[Text segment]
──────────────────────────────

Re: [PHP] memory efficient hash table extension? like lchash ...

2010-01-25 Thread J Ravi Menon
PHP does expose sys V shared-memory apis (shm_* functions):

http://us2.php.net/manual/en/book.sem.php

If you already have apc installed, you could also try:

http://us2.php.net/manual/en/book.apc.php

APC also allows you to store user specific data too (it will be in a
shared memory).

Haven't tried these myself, so I would do some quick tests to ensure
if they meet your performance requirements. In theory, it should be
faster than berkeley-db like solutions (which is also another option
but it seems something similar like MongoDB was not good enough?).

I  am curious to know if someone here has run these tests. Note that
with memcached installed locally (on the same box running php), it can
be surprisingly efficient - using pconnect(),  caching the handler in
a static var for a given request cycle etc...

Ravi






On Sun, Jan 24, 2010 at 9:39 AM, D. Dante Lorenso da...@lorenso.com wrote:
 shiplu wrote:

 On Sun, Jan 24, 2010 at 3:11 AM, D. Dante Lorenso da...@lorenso.com
 wrote:

 All,

 I'm loading millions of records into a backend PHP cli script that I
 need to build a hash index from to optimize key lookups for data that
 I'm importing into a MySQL database.  The problem is that storing this
 data in a PHP array is not very memory efficient and my millions of
 records are consuming about 4-6 GB of ram.


 What are you storing? An array of row objects??
 In that case storing only the row id is will reduce the memory.

 I am querying a MySQL database which contains 40 million records and mapping
 string columns to numeric ids.  You might consider it normalizing the data.

──────────────────────────────

[Data provided]
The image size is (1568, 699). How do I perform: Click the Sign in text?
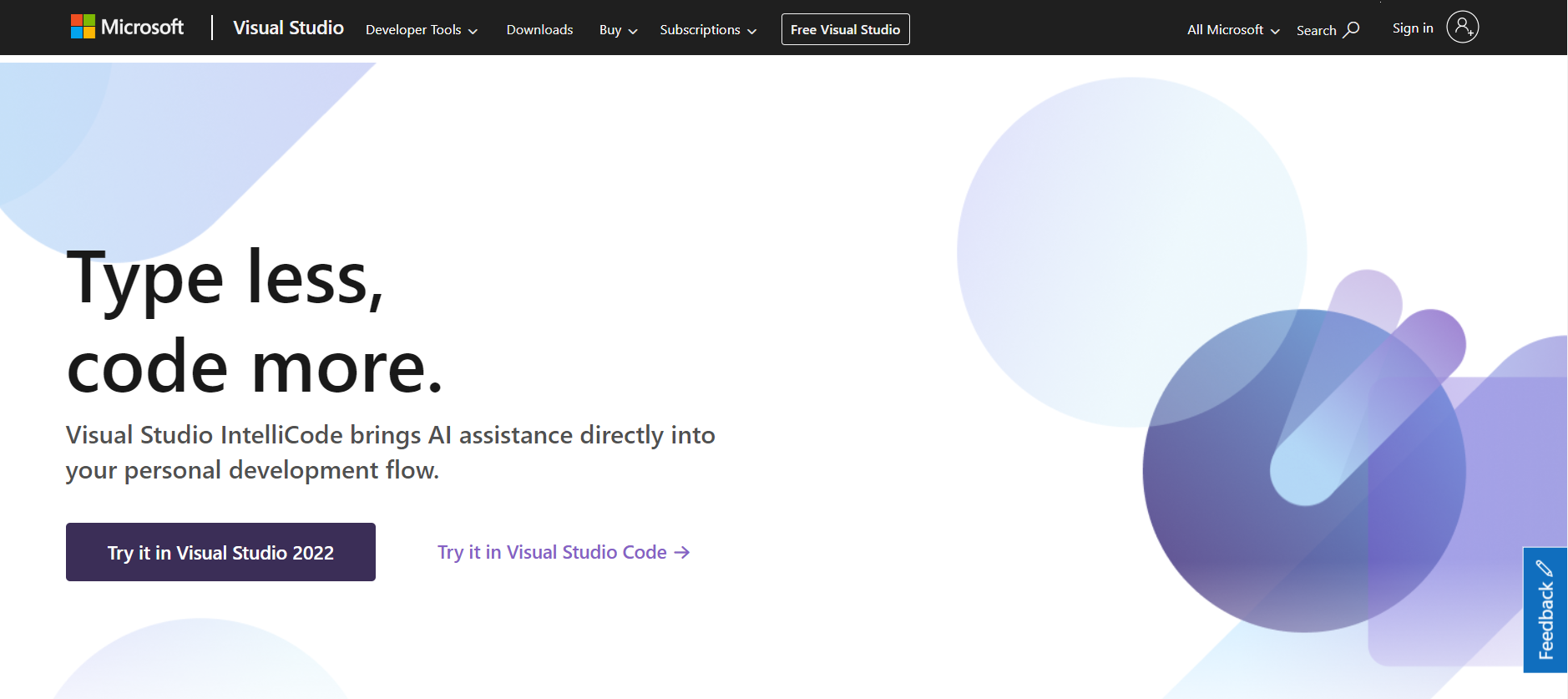click(x=1412, y=28)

──────────────────────────────

[Set of tasks]
(a) Translate this sentence from the PHP hash table thread into Spanish: "APC also allows you to store user specific data too (it will be in a shared memory)."
(b) Answer these questions about the PHP hash table thread:
(i) How much RAM are the millions of records using up?
(ii) How many records does the MySQL database being queried contain?
(iii) Which function does Ravi name for using memcached efficiently on the same box as PHP?
(c) Carry on the PHP hash table thread from its last sentence.
The lines above are separate material, apart from the PHP hash table thread.

[Answers for the tasks]
(a) APC también te permite almacenar datos específicos del usuario (estarán en una memoria compartida).

(b)
(i) About 4-6 GB.
(ii) 40 million.
(iii) pconnect().

(c)
 Then, I am importing a new 40 million records and comparing the new values
 to the old values.  Where the value matches, I update records, but where
 they do not match, I insert new records, and finally I go back and delete
 old records.  So, the net result is that I have a database with 40 million
 records that I need to sync on a daily basis.

 If you are loading full row objects, it will take a lot of memory.
 But if you just load the row id values, it will significantly decrease
 the memory amount.

 For what I am trying to do, I just need to map a string value (32 bytes) to
 a bigint value (8 bytes) in a fast-lookup hash.

 Besides, You can load row ids in a chunk by chunk basis. if you have
 10 millions of rows to process. load 1 rows as a chunk. process
 them then load the next chunk.  This will significantly reduce memory
 usage.

 When importing the fresh 40 million records, I need to compare each record
 with 4 different indexes that will map the record to existing other records,
 or into a group_id that the record also belongs to.  My current solution
 uses a trigger in MySQL that will do the lookups inside MySQL, but this is
 extremely slow.  Pre-loading the mysql indexes into PHP ram and processing
 that was is thousands of times faster.

 I just need an efficient way to hold my hash tables in PHP ram.  PHP arrays
 are very fast, but like my original post says, they consume way too much
 ram.

 A good algorithm can solve your problem anytime. ;-)

 It takes about 5-10 minutes to build my hash indexes in PHP ram currently
 which makes up for the 10,000 x speedup on key lookups that I get later on.
  I just want to not use the whole 6 GB of ram to do this.   I need an
 efficient hashing API that supports something like:

        $value = (int) fasthash_get((string) $key);
        $exists = (bool) fasthash_exists((string) $key);
        fasthash_set((string) $key, (int) $value);

 Or ... it feels like a memcached api but where the data is stored locally
 instead of accessed via a network.  So this is how my search led me to what
 appears to be a dead lchash extension.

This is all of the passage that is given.